▸ **Passage for review**:
Unable to boot Linux servers when failed over
Symptoms
Running "emcpbfs_linux config" script to configure PowerPath to boot from the R1 script and tried booting from the new grub entry that it created and it booted fine as expected. However, when failing over it does not work. Powerpath is not detecting the devices when running at site R2 , and therefore the LVM filter in the ramdisk image which is set to only accept emcpower devices doesn't find any of the PVs, causing the server to not be able to boot
Running the script with a 20-second sleep in it the server actually booted up without problems when it had been failed over (and with the same pseudo-device names)
Running the script without the sleep exhibited the same symptoms of looping trying to find the volume group and the server didn't boot up.
Cause
When script was run without sleep: the first time the FC link is still not up and the native SCSI devices are still not configured on the host.
But there is one internal disk (/dev/sda) which is already configured by this time. So the script assumes the native boot devices are already configured and continues to try and create the emcpower device. But since the R2 devices are still not up, this fails.
Basically from the script the below if condition succeeds because sdfound is set to 1 even though the boot device is not present.
if [ ${count1} -eq ${count2} ] && [ "${sdfound}" -eq 1 ]; then /etc/opt/emcpower/emcpmgr map -p
<snip of log without sleep>
COUNT: getsddevs return 1
COUNT1: getsddevs return 1
COUNT: getsddevs return 1
COUNT2: getsddevs return 1
/dev/sda
/dev/emcpower
<snip>
<snip of log with sleep>
COUNT: getsddevs return 25
COUNT1: getsddevs return 25
COUNT: getsddevs return 25
COUNT2: getsddevs return 25
/dev/sda /dev/sdb /dev/sdc /dev/sdd /dev/sde /dev/sdf /dev/sdg /dev/sdh /dev/sdi /dev/sdj /dev/sdk /dev/sdl /dev/sdm /dev/sdn /dev/sdo /dev/sdp /dev/sdq /dev/sdr /dev/sds /dev/sdt /dev/sdu /dev/sdv /dev/sdw /dev/sdx /dev/sdy
sdc: unknown partition table
sde: unknown partition table
sdf: unknown partition table
sdg: unknown partition table
sdo: unknown partition table
sdq: unknown partition table
sdr: unknown partition table
emcpowera:
emcpowera1 emcpowera2
/dev/emcpower
/dev/emcpowera
/dev/emcpowera1
/dev/emcpowera2
<snip>
Resolution
Workaround:
Disabling this internal disk from BIOS during boot and then try the failover (without the sleep).
With this as well, the boot should succeed without any issues as the script has a check to ensure that the count is greater than 0 when it tries to create the emcpower device.
Permanent fix :
there's no permanent fix as R1/R2 boot with an internal disk is not a recommended setup. The complexity is because the script will not be able to identify if the boot disk is already configured or not. And this script is not specific to R1/R2 boot scenarios. The same script needs to work on normal Boot from SAN setups as well. Adding sleep when not required would not be a very good idea.
Engineering will document that this config is not supported in Powerpath installation and administration guide.

▸ **Work to be completed**:
Answer these questions from the PowerPath failover article.
(a) What length of sleep was added to the script when the failed-over server booted without problems?
(b) Which internal disk was already configured when the script ran without the sleep?
(c) In which document will Engineering state that this configuration is not supported?
The material comes from a separate source.

▸ **Data excerpts**:
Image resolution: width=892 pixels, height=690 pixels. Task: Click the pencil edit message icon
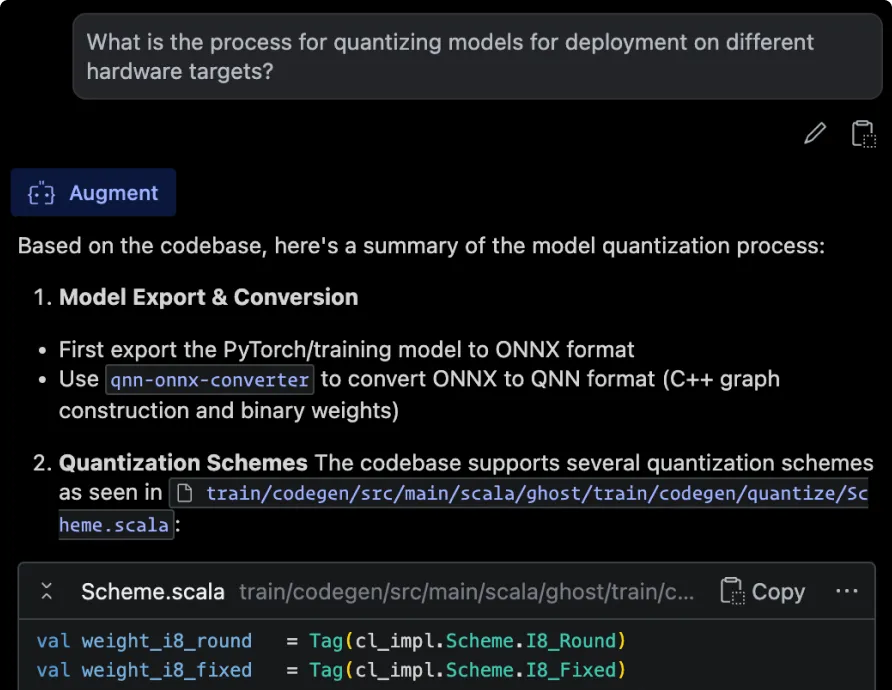click(815, 134)
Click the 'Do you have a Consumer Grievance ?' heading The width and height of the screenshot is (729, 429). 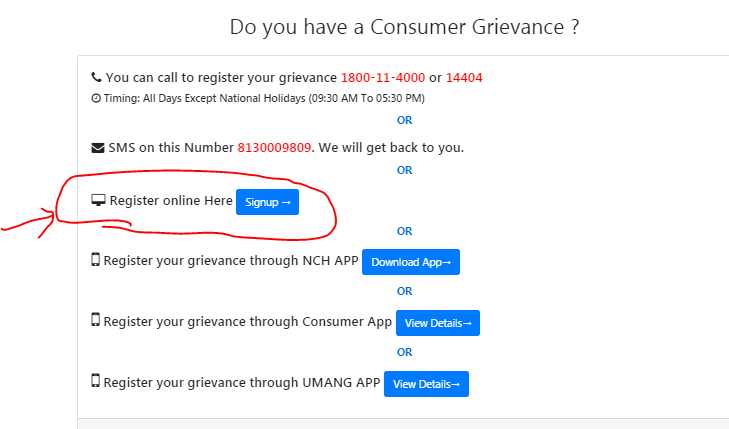coord(404,27)
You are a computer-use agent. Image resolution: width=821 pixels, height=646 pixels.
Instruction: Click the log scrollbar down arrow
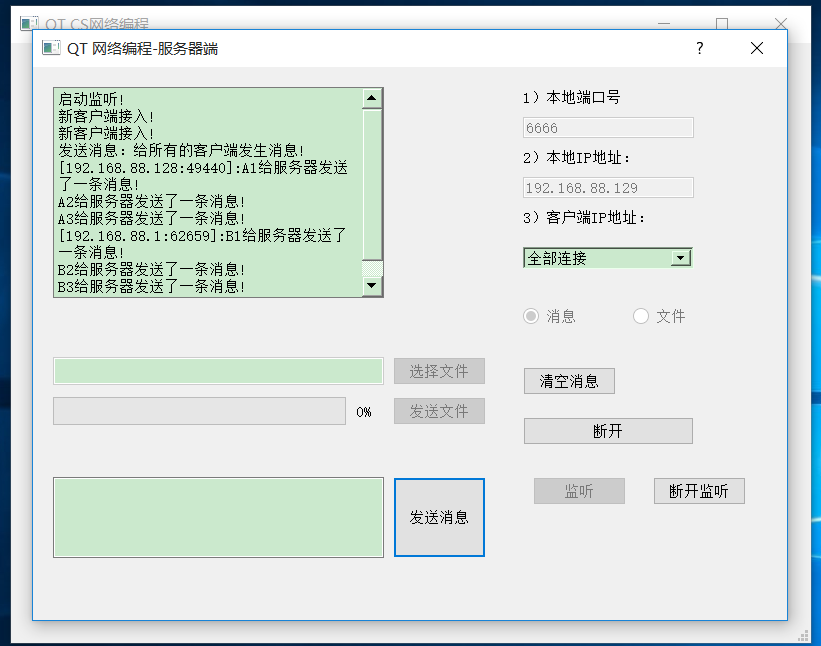[x=373, y=286]
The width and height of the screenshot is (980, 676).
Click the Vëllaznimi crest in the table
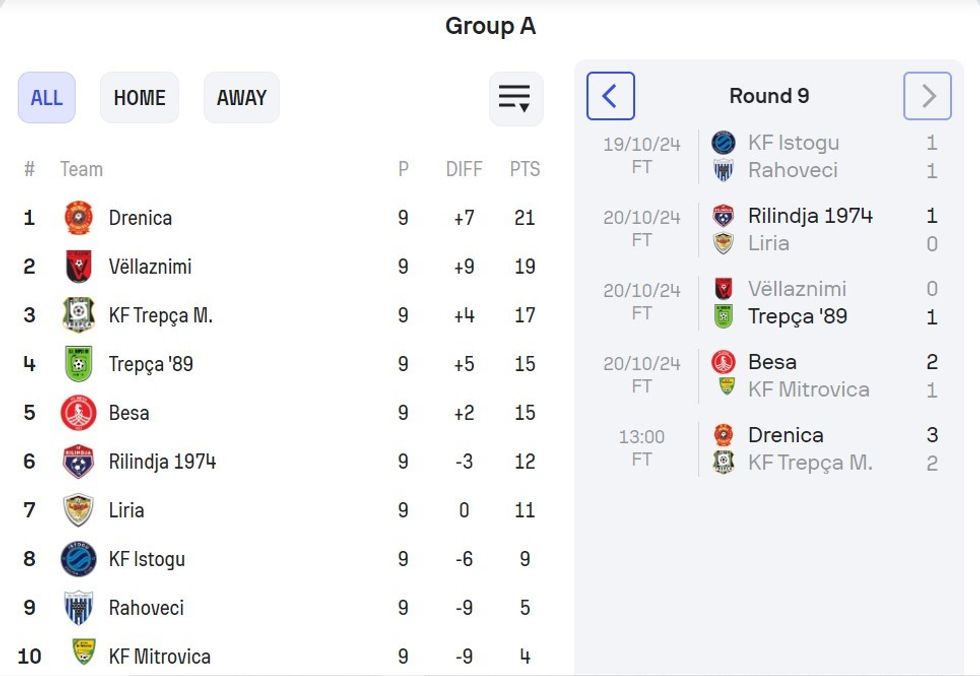pos(78,267)
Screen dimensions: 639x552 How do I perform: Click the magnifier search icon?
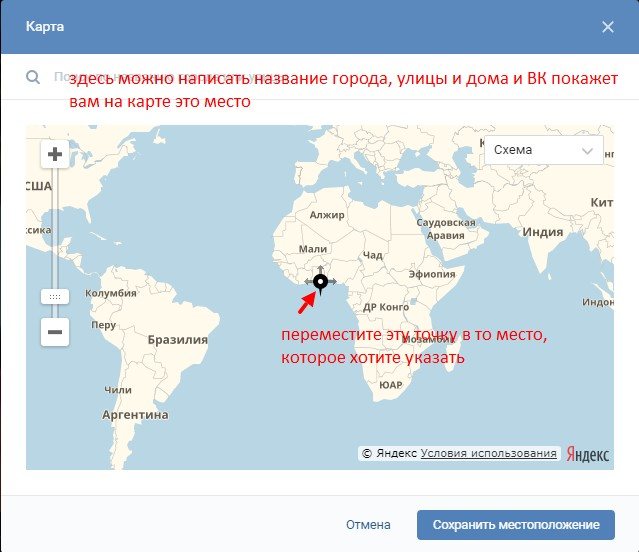(x=33, y=77)
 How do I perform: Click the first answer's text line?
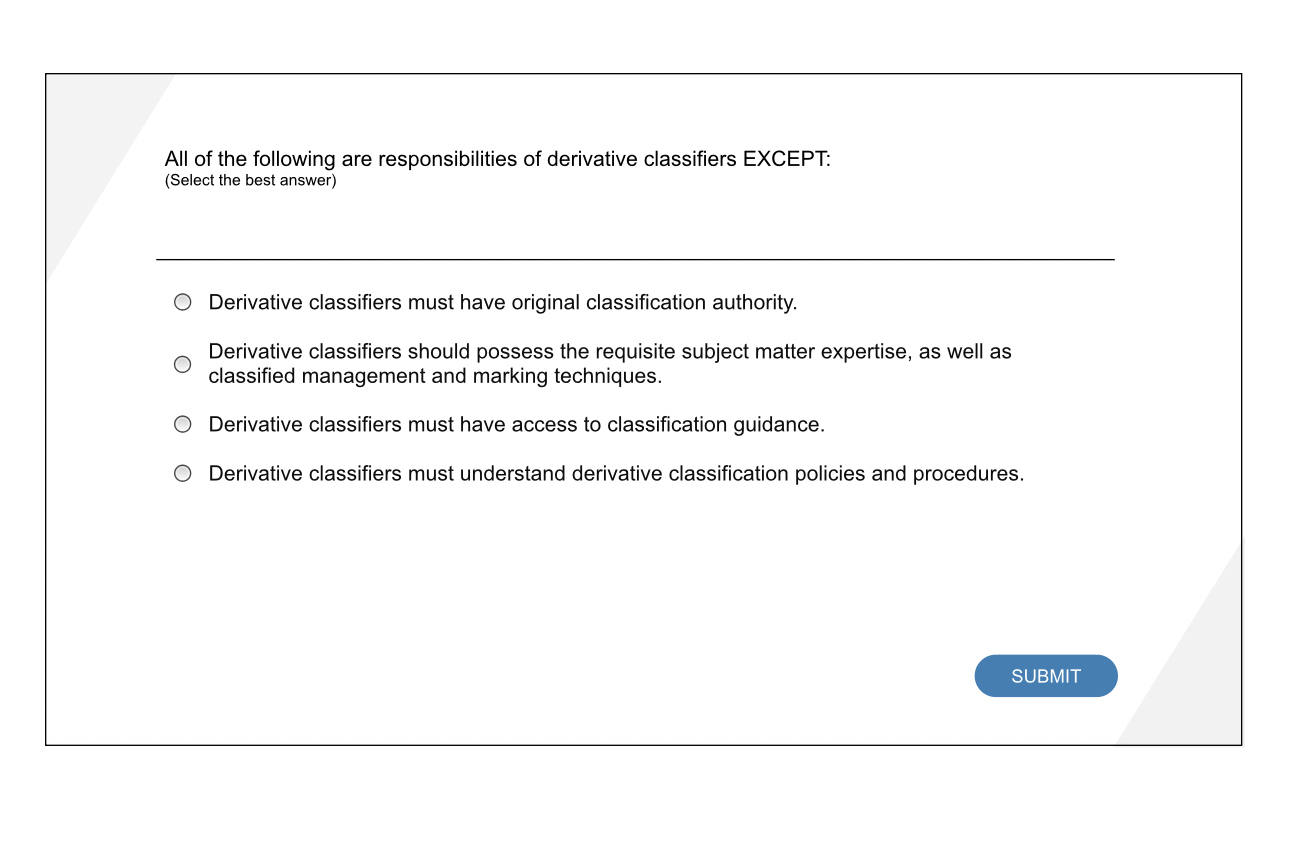point(502,301)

▸ **Solution to this exercise**:
(a) A 20-second sleep.
(b) /dev/sda.
(c) The PowerPath installation and administration guide.